== INPUT ==
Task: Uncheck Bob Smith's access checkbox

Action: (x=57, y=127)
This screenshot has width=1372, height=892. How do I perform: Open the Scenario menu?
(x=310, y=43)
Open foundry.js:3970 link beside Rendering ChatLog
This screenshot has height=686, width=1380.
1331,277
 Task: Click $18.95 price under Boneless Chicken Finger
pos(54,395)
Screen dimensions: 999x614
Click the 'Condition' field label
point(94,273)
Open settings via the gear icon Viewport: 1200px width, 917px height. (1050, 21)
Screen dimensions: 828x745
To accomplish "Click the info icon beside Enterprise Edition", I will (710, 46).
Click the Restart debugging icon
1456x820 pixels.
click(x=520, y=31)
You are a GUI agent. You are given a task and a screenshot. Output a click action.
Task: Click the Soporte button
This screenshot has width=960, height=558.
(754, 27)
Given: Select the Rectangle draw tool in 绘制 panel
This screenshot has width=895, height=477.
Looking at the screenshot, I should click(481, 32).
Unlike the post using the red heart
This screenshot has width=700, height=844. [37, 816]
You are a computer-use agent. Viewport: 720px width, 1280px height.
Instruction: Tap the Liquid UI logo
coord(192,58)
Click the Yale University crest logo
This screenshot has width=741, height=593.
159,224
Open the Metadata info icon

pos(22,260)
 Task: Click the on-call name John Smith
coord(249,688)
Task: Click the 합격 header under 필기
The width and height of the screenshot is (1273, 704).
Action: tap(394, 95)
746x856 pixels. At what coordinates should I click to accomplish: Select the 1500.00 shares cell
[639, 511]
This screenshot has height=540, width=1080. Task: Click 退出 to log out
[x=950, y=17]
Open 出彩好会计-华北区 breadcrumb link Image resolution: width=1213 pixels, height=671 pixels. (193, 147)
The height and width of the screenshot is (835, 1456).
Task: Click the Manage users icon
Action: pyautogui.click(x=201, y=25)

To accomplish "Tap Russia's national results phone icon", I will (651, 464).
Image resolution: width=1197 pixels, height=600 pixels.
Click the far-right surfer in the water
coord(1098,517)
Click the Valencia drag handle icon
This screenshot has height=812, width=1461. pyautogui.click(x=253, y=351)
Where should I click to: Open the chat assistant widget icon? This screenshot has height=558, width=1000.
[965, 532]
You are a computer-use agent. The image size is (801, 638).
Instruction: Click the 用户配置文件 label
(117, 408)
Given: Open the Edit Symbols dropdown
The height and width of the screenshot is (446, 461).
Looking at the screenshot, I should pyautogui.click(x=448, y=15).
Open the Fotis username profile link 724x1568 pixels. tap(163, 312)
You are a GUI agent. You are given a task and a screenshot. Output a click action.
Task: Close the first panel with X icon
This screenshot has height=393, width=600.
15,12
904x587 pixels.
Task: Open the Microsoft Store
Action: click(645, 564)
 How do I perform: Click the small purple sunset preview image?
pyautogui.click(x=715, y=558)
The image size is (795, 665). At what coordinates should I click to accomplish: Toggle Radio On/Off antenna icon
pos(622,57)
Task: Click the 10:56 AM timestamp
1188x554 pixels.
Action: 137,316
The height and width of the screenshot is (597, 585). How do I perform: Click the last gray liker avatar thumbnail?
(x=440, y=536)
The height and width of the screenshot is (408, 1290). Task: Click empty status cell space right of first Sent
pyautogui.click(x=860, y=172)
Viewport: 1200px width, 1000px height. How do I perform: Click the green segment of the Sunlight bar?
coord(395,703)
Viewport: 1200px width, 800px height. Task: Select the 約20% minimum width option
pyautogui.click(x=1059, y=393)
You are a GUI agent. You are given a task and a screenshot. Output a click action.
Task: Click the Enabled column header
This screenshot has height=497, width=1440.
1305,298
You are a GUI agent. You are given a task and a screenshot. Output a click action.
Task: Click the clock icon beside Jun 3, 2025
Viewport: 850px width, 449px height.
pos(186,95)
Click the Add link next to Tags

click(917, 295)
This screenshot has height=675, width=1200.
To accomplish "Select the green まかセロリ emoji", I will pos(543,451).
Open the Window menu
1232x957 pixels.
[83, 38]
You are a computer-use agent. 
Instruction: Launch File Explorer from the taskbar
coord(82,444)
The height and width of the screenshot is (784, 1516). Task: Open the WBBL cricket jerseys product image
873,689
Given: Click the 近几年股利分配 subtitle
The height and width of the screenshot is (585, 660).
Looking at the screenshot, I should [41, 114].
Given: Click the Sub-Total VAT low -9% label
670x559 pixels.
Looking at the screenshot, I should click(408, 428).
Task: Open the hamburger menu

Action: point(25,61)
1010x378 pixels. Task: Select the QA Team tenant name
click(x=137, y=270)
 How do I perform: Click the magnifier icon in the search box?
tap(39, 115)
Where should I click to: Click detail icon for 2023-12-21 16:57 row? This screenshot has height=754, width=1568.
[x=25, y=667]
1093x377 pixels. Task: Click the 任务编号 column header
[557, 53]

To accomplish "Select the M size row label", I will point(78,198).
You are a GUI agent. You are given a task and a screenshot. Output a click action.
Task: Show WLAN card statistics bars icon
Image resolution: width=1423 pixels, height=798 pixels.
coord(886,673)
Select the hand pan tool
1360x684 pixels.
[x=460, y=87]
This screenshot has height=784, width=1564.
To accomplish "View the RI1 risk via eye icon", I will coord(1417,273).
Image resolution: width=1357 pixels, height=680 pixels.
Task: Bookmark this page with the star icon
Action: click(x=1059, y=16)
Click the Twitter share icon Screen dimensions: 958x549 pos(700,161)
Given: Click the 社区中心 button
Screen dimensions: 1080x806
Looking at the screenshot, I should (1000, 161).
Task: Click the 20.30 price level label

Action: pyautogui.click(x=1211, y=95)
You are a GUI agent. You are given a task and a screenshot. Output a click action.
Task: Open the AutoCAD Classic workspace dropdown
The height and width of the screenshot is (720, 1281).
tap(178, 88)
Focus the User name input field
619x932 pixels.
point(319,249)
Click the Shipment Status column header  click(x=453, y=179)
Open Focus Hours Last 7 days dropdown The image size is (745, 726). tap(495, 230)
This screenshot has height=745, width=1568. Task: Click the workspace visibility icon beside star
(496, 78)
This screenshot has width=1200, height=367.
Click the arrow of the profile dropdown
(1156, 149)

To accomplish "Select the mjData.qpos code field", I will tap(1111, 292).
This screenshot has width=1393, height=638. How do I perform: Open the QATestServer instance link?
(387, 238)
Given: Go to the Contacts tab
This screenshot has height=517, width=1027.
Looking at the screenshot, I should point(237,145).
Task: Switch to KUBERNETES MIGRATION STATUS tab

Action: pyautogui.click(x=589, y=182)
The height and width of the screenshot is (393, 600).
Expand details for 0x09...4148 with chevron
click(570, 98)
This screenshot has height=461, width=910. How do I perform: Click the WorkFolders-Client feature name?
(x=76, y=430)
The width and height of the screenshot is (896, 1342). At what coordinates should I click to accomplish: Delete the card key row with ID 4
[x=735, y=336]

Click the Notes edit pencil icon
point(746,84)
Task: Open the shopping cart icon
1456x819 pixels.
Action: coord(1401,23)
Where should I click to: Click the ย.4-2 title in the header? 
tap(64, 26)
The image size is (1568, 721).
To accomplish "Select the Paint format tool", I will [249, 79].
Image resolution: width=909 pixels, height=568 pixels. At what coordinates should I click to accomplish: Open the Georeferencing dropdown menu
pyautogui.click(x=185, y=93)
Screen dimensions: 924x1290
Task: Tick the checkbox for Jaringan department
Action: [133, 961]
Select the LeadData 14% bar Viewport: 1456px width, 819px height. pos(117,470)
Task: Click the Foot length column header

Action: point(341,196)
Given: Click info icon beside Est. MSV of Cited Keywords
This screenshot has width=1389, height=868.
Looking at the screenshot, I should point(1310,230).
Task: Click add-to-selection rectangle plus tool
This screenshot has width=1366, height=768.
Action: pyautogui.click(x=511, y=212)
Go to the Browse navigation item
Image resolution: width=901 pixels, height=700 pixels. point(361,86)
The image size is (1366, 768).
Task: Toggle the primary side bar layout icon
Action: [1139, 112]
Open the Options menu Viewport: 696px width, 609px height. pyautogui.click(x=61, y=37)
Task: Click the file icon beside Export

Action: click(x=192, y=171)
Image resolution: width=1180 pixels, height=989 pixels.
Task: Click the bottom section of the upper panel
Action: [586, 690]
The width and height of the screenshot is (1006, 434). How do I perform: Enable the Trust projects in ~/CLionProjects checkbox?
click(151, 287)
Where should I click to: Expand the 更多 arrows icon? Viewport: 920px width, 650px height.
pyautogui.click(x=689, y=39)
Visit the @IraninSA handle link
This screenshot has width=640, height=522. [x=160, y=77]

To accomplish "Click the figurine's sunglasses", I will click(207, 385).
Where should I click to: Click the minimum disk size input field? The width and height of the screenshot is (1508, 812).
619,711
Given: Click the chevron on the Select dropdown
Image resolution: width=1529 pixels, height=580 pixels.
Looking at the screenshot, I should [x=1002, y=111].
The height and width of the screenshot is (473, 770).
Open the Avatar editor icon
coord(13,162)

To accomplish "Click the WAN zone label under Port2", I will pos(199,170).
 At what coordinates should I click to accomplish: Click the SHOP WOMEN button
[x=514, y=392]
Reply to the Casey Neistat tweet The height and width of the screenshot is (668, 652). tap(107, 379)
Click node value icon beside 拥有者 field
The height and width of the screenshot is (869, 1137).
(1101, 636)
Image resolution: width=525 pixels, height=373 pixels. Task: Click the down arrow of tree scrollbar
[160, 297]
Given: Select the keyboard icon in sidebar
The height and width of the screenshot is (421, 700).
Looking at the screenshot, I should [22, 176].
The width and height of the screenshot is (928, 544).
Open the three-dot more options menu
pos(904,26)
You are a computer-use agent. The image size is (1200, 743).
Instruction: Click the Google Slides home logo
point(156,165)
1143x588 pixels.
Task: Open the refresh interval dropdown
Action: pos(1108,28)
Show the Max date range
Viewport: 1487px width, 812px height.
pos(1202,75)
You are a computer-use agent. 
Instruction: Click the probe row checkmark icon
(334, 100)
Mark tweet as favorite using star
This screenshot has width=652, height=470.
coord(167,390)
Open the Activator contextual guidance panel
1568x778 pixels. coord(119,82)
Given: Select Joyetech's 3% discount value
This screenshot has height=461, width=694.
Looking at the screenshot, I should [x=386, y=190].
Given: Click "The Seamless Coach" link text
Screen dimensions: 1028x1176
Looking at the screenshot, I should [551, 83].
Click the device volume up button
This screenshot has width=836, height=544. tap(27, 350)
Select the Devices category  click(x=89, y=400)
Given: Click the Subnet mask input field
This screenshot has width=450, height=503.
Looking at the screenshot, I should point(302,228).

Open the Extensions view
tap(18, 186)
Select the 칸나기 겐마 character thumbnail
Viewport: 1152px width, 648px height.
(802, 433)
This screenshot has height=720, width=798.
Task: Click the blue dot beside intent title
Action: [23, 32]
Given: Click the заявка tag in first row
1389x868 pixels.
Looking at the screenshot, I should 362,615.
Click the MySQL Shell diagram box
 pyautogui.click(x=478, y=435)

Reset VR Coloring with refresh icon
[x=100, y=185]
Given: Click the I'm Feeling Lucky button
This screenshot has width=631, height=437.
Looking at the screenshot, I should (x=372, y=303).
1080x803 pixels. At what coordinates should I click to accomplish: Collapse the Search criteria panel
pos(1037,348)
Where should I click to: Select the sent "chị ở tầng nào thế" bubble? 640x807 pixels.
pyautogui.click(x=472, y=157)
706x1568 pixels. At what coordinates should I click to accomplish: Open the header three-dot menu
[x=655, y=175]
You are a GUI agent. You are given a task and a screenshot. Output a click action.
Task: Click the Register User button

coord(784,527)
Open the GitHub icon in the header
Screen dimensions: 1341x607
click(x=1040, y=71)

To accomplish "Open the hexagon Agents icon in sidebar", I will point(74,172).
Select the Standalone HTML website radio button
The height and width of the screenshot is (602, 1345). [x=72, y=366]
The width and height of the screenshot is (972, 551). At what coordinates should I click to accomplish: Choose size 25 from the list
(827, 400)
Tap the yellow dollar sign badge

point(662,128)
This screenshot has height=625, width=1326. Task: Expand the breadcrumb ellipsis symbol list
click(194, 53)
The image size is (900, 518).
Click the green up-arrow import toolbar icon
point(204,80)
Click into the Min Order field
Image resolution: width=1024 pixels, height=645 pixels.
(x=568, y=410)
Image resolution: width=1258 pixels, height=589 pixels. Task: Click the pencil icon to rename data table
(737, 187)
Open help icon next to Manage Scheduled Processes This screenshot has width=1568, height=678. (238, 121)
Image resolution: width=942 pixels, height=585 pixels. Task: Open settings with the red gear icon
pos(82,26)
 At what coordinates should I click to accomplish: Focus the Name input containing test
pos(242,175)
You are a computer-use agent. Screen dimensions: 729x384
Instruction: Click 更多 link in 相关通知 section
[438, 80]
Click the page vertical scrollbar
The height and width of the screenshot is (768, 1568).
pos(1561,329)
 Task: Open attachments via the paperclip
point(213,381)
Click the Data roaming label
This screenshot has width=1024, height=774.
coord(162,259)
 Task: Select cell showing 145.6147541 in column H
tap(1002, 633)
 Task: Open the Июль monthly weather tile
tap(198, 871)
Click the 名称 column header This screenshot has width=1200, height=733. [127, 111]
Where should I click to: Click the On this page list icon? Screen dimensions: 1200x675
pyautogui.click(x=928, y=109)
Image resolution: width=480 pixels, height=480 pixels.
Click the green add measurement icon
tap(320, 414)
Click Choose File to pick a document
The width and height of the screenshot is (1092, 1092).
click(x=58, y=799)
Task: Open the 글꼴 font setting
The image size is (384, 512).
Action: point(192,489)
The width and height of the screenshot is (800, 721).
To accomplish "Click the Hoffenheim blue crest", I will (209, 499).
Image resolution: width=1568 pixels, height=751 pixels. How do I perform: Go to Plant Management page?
===
» **YOUR OBJECTIVE**:
The lines above that hold the word "sidebar" need counting; write the count and nothing more.

» **TASK OUTPUT**:
2